Литмир - Электронная Библиотека
A
A

Надеяться, что кто-то возьмет себе глухое это дело — хоть Ярославский, хоть милиция метро, — было абсолютно неразумным.

— Что она говорит?

— Переезжает к племяннику в Тамбов.

— Одна?

— Да. Деньги положила в узелок. Узелок — в сумку… В вагоне сумку сунула под матрас!

— А соседи по купе?

— Соседей не было. Старуха… Ночью бегает в туалет… То-сё! Короче: разбежались!

— Много денег?

Егерь вздохнул.

— Продала кооперативную квартиру. Так что считай!

Пока он говорил, женщина улыбнулась дурковато: хотела вызвать жалость.

«Господи! — У Игумнова так и заныло внутри, когда он увидел ее гримасу. — Этого еще не хватает!»

— А что по месту жительства?

— Все точно. «Жила, выписалась в Тамбов…» Ты не смотри, что она такая, Игумнов. Я с ней говорил. Она все понимает. Высшее образование. Работала инженером.

— Вот как…

— Да. Инженер-химик.

Со старухой было ясно. «Жаловаться не будет… Договорятся с бригадиром тамбовского поезда, сунут в вагон — и привет горячий! Малой скоростью. Племяннику дадут телеграмму, чтобы встретил…»

— На Ярославском хоть что-нибудь известно?

Дежурный вспомнил:

— Бригадир поезда в курсе! Я говорил с ним по телефону. Двое парней вышли в Москве последними — шли по составу, вроде чего-то искали… — Он взглянул на Игумнова. — Вот все! Поезд «Сибиряк». Новосибирск — Москва… Вагон пятнадцать.

— Старуху придержи… Я пошлю Качана к бригадиру. Может, еще вспомнит.

— Только недолго! — Егерь заволновался. — Тут полный атас! Скубилин опять появится! Куда ее спрячу?

Старуха что-то почувствовала. Обернулась. Невозможно было видеть дурашливый этот взгляд.

— Как ее фамилия?

— О! Фамилия у нее знатная! — Егерь засмеялся. — Розенбаум!

Игумнов с ходу ввалился в кабинет к старшему оперу.

— У нас заява. В курсе?

— Да. Но… — Качан был похож на атлетического студента-спортсмена, коротко остриженный, в очках. Он кивнул в сторону. — Картузов тут подкинул без тебя…

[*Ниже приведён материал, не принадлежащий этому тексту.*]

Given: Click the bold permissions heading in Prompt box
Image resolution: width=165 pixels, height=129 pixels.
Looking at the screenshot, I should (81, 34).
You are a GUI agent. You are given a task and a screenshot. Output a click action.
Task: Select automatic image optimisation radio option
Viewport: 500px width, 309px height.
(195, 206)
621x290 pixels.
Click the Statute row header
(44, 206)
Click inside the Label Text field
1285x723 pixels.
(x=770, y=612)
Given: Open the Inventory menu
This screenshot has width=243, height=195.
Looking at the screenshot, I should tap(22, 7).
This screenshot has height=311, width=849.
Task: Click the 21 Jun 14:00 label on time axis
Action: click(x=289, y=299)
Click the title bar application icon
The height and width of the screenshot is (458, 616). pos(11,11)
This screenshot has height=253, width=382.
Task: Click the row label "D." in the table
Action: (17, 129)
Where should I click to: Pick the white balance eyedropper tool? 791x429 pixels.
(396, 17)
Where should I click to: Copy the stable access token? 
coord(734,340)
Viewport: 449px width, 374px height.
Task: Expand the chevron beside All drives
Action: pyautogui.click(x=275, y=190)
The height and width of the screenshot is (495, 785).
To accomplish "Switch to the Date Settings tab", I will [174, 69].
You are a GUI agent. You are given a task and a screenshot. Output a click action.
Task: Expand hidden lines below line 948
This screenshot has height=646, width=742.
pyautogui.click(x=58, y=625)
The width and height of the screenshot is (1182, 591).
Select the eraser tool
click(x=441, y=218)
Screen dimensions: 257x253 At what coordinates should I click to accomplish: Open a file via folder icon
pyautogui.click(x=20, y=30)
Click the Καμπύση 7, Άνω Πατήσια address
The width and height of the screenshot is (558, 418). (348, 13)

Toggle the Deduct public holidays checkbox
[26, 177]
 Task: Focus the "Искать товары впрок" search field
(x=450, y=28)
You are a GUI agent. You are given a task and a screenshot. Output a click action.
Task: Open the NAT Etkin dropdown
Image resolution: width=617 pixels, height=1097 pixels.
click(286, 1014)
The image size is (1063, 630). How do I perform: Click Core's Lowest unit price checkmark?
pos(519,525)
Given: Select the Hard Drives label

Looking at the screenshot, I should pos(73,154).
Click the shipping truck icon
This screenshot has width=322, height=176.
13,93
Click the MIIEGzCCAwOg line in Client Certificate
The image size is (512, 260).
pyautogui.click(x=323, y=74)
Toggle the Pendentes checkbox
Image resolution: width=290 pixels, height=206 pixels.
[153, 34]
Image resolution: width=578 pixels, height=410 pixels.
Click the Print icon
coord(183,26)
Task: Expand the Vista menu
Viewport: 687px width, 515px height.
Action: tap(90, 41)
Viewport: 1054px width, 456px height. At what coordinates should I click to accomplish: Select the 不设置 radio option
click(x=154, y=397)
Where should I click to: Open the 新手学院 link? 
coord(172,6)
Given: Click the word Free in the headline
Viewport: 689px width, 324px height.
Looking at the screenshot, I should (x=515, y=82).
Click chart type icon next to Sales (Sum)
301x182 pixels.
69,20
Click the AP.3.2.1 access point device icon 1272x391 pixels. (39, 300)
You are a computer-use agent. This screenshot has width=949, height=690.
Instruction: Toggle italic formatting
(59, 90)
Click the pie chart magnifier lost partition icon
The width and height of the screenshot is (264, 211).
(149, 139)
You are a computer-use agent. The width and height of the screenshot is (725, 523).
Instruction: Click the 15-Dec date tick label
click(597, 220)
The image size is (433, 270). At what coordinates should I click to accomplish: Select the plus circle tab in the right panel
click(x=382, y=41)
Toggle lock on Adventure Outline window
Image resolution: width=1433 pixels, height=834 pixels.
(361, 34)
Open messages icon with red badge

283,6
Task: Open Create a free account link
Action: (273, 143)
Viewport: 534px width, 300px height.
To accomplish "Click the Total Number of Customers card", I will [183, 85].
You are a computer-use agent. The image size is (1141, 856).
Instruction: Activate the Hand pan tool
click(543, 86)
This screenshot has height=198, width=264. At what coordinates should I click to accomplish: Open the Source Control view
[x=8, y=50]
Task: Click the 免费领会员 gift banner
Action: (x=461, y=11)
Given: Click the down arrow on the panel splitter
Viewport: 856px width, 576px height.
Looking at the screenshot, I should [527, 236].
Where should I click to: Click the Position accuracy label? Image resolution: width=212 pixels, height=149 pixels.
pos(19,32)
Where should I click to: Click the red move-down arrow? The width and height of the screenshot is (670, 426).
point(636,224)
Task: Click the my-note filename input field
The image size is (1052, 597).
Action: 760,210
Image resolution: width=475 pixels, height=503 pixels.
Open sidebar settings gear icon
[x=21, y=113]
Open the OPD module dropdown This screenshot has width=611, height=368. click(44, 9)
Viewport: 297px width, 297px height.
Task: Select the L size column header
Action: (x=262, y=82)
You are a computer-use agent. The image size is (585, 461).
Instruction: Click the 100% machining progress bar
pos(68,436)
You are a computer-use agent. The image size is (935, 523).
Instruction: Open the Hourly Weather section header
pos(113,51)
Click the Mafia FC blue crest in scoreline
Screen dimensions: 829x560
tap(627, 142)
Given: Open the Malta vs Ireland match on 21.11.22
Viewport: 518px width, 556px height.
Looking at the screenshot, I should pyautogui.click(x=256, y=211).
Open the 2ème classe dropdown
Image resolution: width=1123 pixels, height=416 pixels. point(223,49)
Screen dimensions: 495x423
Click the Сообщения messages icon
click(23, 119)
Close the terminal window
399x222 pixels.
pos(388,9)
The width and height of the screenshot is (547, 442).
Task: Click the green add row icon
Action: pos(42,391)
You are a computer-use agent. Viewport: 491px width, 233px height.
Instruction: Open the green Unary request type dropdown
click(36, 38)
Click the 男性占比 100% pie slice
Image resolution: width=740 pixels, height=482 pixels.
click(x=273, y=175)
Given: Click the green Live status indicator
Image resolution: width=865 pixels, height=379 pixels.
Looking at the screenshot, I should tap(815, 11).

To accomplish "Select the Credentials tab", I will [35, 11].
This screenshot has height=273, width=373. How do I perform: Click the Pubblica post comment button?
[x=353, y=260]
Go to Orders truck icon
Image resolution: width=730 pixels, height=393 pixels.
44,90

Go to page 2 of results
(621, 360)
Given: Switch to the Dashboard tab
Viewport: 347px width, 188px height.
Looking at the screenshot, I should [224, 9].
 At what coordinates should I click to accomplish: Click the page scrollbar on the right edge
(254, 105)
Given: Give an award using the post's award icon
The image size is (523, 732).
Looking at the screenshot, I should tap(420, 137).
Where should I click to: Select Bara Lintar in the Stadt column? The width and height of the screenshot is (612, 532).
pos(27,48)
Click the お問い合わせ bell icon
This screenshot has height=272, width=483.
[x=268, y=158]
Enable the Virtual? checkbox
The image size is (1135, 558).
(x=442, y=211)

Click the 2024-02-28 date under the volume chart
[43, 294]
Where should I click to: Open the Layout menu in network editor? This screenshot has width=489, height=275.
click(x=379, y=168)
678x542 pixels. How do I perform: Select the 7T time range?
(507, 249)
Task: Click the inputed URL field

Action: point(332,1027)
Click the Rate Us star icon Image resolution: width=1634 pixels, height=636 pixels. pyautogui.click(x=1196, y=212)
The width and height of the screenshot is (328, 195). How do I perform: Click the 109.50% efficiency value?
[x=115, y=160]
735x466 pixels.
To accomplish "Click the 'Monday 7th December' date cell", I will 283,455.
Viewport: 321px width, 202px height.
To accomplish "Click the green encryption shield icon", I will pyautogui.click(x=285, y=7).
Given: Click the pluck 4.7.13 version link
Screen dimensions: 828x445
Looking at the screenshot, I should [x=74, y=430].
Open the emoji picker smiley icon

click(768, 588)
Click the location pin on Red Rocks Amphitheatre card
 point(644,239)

У окна на стуле раскачивалась пухлая молодая девица в замысловатом облачении — то ли длинная арабская галабея, то ли короткая ночнушка.

Старший опер быстро печатал, диктуя вслух:

— «…А также фотографировался с нами в кабинете во время совершения половых актов…» — Он оторвался от клавиатуры. — Прямо на столе?

Девица качнулась.

— Конечно!

Оба не испытали ни малейшего смущения.

— А фотографии? Вы их видели?

— Он показывал!

— Где они, по-вашему?

— Там же, в парткоме. В сейфе. Там два отделения. Откроешь, а внутри маленький ящик. Запирается на отдельный ключ. В нем и негативы, и фотки.

Качан быстро печатал.

— Потом? Как происходило дальше?

— Сегодня? Я выскочила — и сразу в коридор! На вешалке висело это… — девица потянула подол — полы разошлись, обнаружив полное

отсутствие белья внизу. — Накинула на себя и бегом. С вокзала позвонила подруге…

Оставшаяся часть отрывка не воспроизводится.